One in four active Android devices harbors a serious security flaw embedded in MediaTek-designed chips that can allow attackers to steal your PIN code in less than three minutes. This bug affects an estimated 875 million phones worldwide and can be exploited even if your phone is powered off, provided it is connected via USB while being powered on. Tagged as CVE-2026-20435, the vulnerability exposes the Master Key used for encrypting data, enabling hackers to bypass biometric locks and access encrypted files offline with enough computational power.
Security researchers from Ledger’s Donjon Hacker Lab discovered the exploit in multiple MediaTek chipsets, warning it can rapidly leak sensitive data, including messages, photos, and cryptocurrency wallet seed phrases. The MediaTek Helio G99, among other processors, was identified as vulnerable. Despite MediaTek issuing a patch in January 2024, the Android ecosystem’s notorious fragmentation delays delivery of updates, leaving countless devices exposed.

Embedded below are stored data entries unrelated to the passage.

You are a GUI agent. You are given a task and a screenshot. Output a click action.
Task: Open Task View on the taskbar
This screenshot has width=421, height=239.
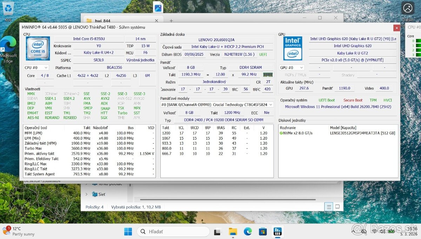(x=218, y=232)
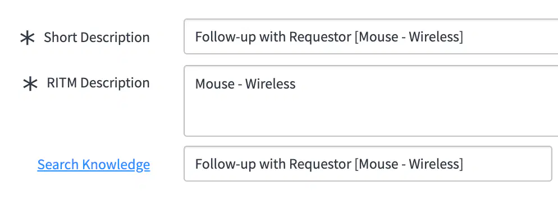The image size is (558, 204).
Task: Place cursor on 'Wireless' in RITM Description
Action: click(x=271, y=84)
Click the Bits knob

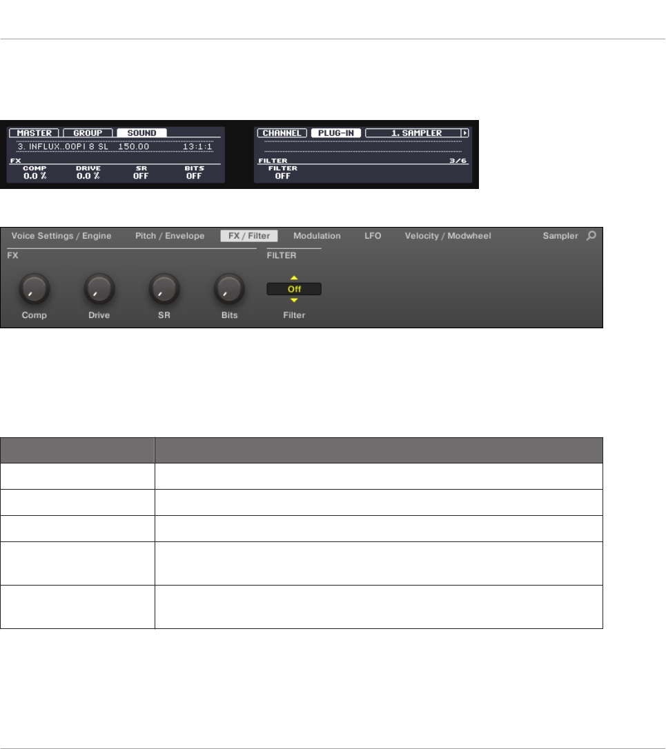(229, 288)
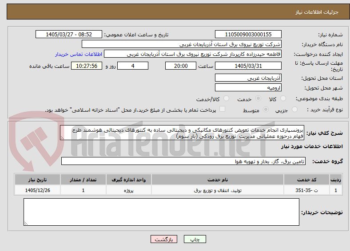Select the کالا/خدمت radio option
This screenshot has height=251, width=350.
(227, 98)
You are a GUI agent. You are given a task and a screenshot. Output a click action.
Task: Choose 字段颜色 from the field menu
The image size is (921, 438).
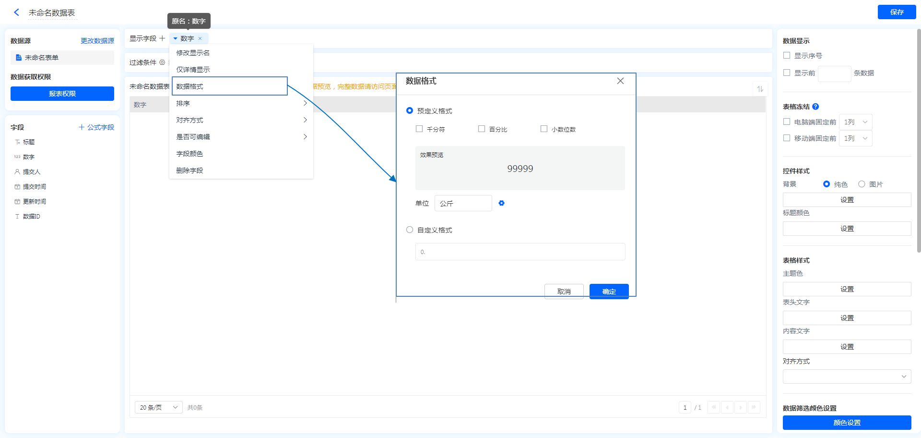(x=190, y=154)
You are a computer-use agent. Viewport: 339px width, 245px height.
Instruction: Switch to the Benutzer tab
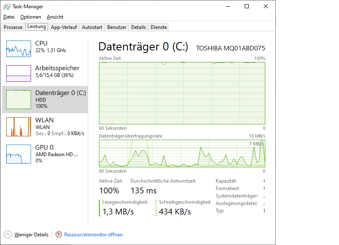[117, 27]
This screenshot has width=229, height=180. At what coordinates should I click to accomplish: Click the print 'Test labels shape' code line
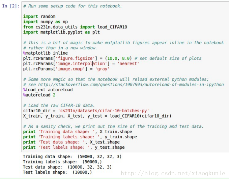pyautogui.click(x=74, y=147)
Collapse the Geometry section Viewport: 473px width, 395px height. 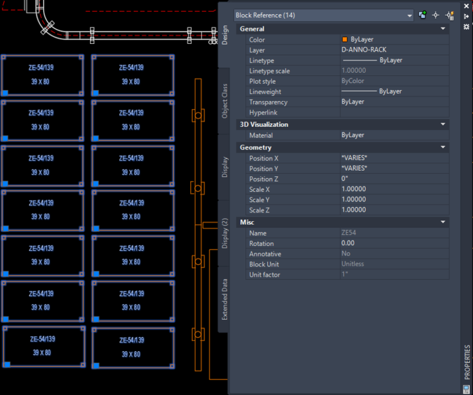[x=443, y=148]
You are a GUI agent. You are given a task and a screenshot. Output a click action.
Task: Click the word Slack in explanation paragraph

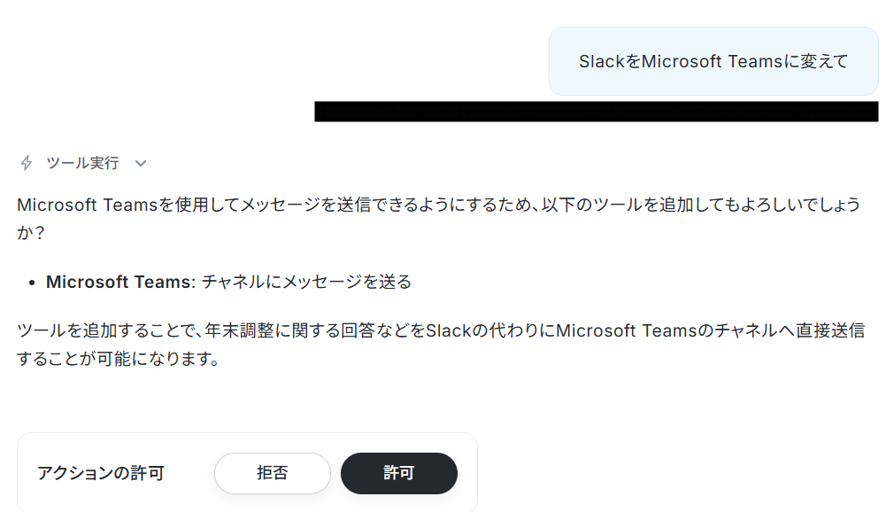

The flaw primarily resides in various models across the MediaTek MT6700, MT6800, MT6900, MT8100, MT8600, and MT8700 series, including chips like MT6739, MT6765, MT6789, MT6877, MT6893, MT6989, MT8169, MT8370, and MT8678. Popular mid-range Android smartphones from brands such as Oppo, Realme, Vivo, and Xiaomi often use these chips. If your phone’s chipset matches any on the list and you haven’t applied the March 2024 Android update, your data is at risk.
The exploit requires physical access to the device-a hacker must connect your phone to a malicious USB source during power-on-but this condition doesn’t lessen the severity. Once the Root Key is extracted, encrypted user data can be decrypted with offline brute force, rendering stored passwords and PINs easily retrievable. Alarmingly, biometric authentication can be overridden, accepting any fingerprint or facial scan as valid.
The vulnerability was demonstrated on the Nothing Phone (CMF Phone 1), affirming the extent of the threat. Users of phones that no longer receive Android security updates should avoid storing sensitive information such as cryptocurrencies on those devices and consider upgrading to newer models that can receive patches promptly.
Charles Guillemet, CTO at Ledger, highlighted the broader challenge this vulnerability exposes: modern smartphones, despite their sophistication, aren’t inherently secure vaults for private data. This flaw underscores the systemic risks in housing sensitive secrets on widely distributed but unprotected hardware. Until patch rollout becomes near-instantaneous across all Android devices, users face a precarious balance between convenience and security.